Sure, I basically agree that condemning is pointless and am not interested in condemning anyone. That’s not what climate science is about. I guess that’s maybe more what happens in the political spheres? Idk

Just regarding the 5-10% accuracy thing (and without meaning to nitpick, just explaining what assumption I’m making from what you said); I guess you meant more than 5-10% accuracy because if you’re yet to find data with less than 5-10% accuracy that means you’ve only found data that’s more accurate than that.

If you’ve not found data that’s more accurate than 5-10% you might want to check again.
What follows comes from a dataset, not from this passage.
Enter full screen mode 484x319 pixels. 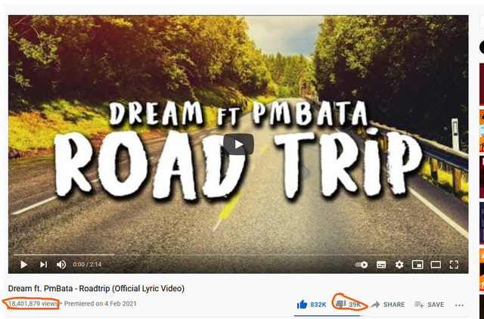[454, 265]
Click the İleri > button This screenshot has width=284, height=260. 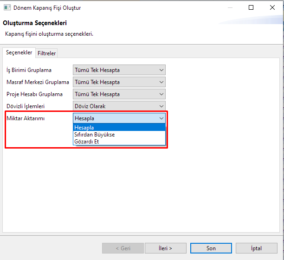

The CO2 analyzer that was installed at Mauna Loa (an active volcano) uses a technique called Cavity Ring-Down Spectroscopy (CRDS). (Prior to this, an analyzer was used based on infrared absorption). CDRS I think is about 99% accurate and infrared absorption I am not too certain of but I’m sure it’s more than 5-10%.

They measure the amount of CO2 in the atmosphere. It doesn’t really matter if it’s coming from humans or not (incidentally, some of it is, but that’s irrelevant). The point is that we know the effect of more CO2 in the system is that the planet warms, and having modelled that we understand that’s going to cause problems for us. There’s things we can do about it like carbon capture and switching from fossil fuels. Which is cool.